> Work required: Each record below needs to be copied out exactly as it stands.

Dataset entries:
:::::
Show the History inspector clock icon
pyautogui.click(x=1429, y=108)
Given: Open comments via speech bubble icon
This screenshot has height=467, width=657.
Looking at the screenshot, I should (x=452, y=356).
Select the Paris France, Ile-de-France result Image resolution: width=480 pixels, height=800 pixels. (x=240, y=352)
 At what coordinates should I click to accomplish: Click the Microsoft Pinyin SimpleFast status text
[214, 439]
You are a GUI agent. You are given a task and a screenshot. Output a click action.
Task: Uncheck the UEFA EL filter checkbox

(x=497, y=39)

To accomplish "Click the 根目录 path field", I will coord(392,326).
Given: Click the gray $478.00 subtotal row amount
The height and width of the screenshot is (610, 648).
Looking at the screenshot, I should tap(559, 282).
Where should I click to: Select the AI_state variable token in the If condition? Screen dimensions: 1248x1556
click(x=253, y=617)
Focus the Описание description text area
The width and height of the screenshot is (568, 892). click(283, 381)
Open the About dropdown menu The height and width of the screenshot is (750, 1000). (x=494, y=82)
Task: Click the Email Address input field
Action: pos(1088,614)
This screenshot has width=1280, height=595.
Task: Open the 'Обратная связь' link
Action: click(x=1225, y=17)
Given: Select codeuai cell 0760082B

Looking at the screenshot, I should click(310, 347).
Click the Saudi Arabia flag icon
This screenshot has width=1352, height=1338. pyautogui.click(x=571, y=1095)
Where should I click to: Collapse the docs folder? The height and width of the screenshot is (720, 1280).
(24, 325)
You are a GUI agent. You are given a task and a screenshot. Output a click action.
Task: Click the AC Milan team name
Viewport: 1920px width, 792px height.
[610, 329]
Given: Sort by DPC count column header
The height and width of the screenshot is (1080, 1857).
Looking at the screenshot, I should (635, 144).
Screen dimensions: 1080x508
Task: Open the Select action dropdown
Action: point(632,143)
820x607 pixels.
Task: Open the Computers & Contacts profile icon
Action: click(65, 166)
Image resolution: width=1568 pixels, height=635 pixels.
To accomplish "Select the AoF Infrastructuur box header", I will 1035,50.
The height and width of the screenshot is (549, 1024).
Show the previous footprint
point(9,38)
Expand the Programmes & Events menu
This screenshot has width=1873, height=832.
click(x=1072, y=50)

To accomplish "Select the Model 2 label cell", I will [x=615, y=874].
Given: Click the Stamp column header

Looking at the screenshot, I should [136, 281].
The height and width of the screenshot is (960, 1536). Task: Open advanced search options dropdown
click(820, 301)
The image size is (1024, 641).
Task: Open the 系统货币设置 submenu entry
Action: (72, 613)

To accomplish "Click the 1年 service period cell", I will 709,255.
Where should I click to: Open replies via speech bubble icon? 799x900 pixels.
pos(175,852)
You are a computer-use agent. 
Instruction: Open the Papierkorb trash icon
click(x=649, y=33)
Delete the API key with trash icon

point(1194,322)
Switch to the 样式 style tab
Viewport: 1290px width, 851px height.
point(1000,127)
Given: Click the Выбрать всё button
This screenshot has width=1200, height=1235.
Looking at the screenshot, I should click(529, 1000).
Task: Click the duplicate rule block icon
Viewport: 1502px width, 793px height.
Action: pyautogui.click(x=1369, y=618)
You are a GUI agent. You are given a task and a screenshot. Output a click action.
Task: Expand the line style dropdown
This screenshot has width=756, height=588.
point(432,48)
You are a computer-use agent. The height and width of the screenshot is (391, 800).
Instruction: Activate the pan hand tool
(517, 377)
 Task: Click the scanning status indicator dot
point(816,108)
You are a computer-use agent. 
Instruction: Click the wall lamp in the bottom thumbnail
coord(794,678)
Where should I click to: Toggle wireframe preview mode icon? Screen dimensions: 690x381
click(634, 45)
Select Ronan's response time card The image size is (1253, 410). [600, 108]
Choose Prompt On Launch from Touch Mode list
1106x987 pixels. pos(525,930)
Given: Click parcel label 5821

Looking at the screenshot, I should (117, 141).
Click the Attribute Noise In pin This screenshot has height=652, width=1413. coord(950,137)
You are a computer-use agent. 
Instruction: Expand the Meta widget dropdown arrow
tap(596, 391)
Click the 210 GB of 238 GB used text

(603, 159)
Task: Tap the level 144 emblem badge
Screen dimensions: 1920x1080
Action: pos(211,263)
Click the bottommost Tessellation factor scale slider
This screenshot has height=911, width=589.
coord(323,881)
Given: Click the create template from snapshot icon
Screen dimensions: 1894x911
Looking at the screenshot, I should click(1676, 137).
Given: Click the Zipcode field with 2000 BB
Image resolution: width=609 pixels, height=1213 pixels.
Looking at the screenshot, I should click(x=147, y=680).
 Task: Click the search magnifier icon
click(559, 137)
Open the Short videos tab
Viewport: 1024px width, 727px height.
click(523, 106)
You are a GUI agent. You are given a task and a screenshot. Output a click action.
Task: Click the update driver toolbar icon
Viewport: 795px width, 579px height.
:::::
> Answer area:
Show the History inspector clock icon
pyautogui.click(x=1429, y=108)
Given: Open comments via speech bubble icon
This screenshot has height=467, width=657.
Looking at the screenshot, I should (x=452, y=356).
Select the Paris France, Ile-de-France result Image resolution: width=480 pixels, height=800 pixels. (x=240, y=352)
 At what coordinates should I click to accomplish: Click the Microsoft Pinyin SimpleFast status text
[214, 439]
You are a GUI agent. You are given a task and a screenshot. Output a click action.
Task: Uncheck the UEFA EL filter checkbox

(x=497, y=39)

To accomplish "Click the 根目录 path field", I will coord(392,326).
Given: Click the gray $478.00 subtotal row amount
The height and width of the screenshot is (610, 648).
Looking at the screenshot, I should tap(559, 282).
Where should I click to: Select the AI_state variable token in the If condition? Screen dimensions: 1248x1556
click(x=253, y=617)
Focus the Описание description text area
The width and height of the screenshot is (568, 892). click(283, 381)
Open the About dropdown menu The height and width of the screenshot is (750, 1000). (x=494, y=82)
Task: Click the Email Address input field
Action: pos(1088,614)
This screenshot has width=1280, height=595.
Task: Open the 'Обратная связь' link
Action: click(x=1225, y=17)
Given: Select codeuai cell 0760082B

Looking at the screenshot, I should click(310, 347).
Click the Saudi Arabia flag icon
This screenshot has width=1352, height=1338. pyautogui.click(x=571, y=1095)
Where should I click to: Collapse the docs folder? The height and width of the screenshot is (720, 1280).
(24, 325)
You are a GUI agent. You are given a task and a screenshot. Output a click action.
Task: Click the AC Milan team name
Viewport: 1920px width, 792px height.
[610, 329]
Given: Sort by DPC count column header
The height and width of the screenshot is (1080, 1857).
Looking at the screenshot, I should (635, 144).
Screen dimensions: 1080x508
Task: Open the Select action dropdown
Action: point(632,143)
820x607 pixels.
Task: Open the Computers & Contacts profile icon
Action: click(65, 166)
Image resolution: width=1568 pixels, height=635 pixels.
To accomplish "Select the AoF Infrastructuur box header", I will 1035,50.
The height and width of the screenshot is (549, 1024).
Show the previous footprint
point(9,38)
Expand the Programmes & Events menu
This screenshot has width=1873, height=832.
click(x=1072, y=50)

To accomplish "Select the Model 2 label cell", I will [x=615, y=874].
Given: Click the Stamp column header

Looking at the screenshot, I should [136, 281].
The height and width of the screenshot is (960, 1536). Task: Open advanced search options dropdown
click(820, 301)
The image size is (1024, 641).
Task: Open the 系统货币设置 submenu entry
Action: (72, 613)

To accomplish "Click the 1年 service period cell", I will 709,255.
Where should I click to: Open replies via speech bubble icon? 799x900 pixels.
pos(175,852)
You are a computer-use agent. 
Instruction: Open the Papierkorb trash icon
click(x=649, y=33)
Delete the API key with trash icon

point(1194,322)
Switch to the 样式 style tab
Viewport: 1290px width, 851px height.
point(1000,127)
Given: Click the Выбрать всё button
This screenshot has width=1200, height=1235.
Looking at the screenshot, I should click(529, 1000).
Task: Click the duplicate rule block icon
Viewport: 1502px width, 793px height.
Action: pyautogui.click(x=1369, y=618)
You are a GUI agent. You are given a task and a screenshot. Output a click action.
Task: Expand the line style dropdown
This screenshot has width=756, height=588.
point(432,48)
You are a computer-use agent. The height and width of the screenshot is (391, 800).
Instruction: Activate the pan hand tool
(517, 377)
 Task: Click the scanning status indicator dot
point(816,108)
You are a computer-use agent. 
Instruction: Click the wall lamp in the bottom thumbnail
coord(794,678)
Where should I click to: Toggle wireframe preview mode icon? Screen dimensions: 690x381
click(634, 45)
Select Ronan's response time card The image size is (1253, 410). [600, 108]
Choose Prompt On Launch from Touch Mode list
1106x987 pixels. pos(525,930)
Given: Click parcel label 5821

Looking at the screenshot, I should (117, 141).
Click the Attribute Noise In pin This screenshot has height=652, width=1413. coord(950,137)
You are a computer-use agent. 
Instruction: Expand the Meta widget dropdown arrow
tap(596, 391)
Click the 210 GB of 238 GB used text

(603, 159)
Task: Tap the level 144 emblem badge
Screen dimensions: 1920x1080
Action: pos(211,263)
Click the bottommost Tessellation factor scale slider
This screenshot has height=911, width=589.
coord(323,881)
Given: Click the create template from snapshot icon
Screen dimensions: 1894x911
Looking at the screenshot, I should click(1676, 137).
Given: Click the Zipcode field with 2000 BB
Image resolution: width=609 pixels, height=1213 pixels.
Looking at the screenshot, I should click(x=147, y=680).
 Task: Click the search magnifier icon
click(559, 137)
Open the Short videos tab
Viewport: 1024px width, 727px height.
click(523, 106)
You are a GUI agent. You are given a task and a screenshot. Output a click action.
Task: Click the update driver toolbar icon
Viewport: 795px width, 579px height.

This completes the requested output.